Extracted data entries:
Segment Open

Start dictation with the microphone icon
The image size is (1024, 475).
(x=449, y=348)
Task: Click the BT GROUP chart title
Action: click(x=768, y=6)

Segment Closed

◆ The task
Full transcription, please: every entry, exactly as written.

◆ Response to the exercise
Start dictation with the microphone icon
The image size is (1024, 475).
(x=449, y=348)
Task: Click the BT GROUP chart title
Action: click(x=768, y=6)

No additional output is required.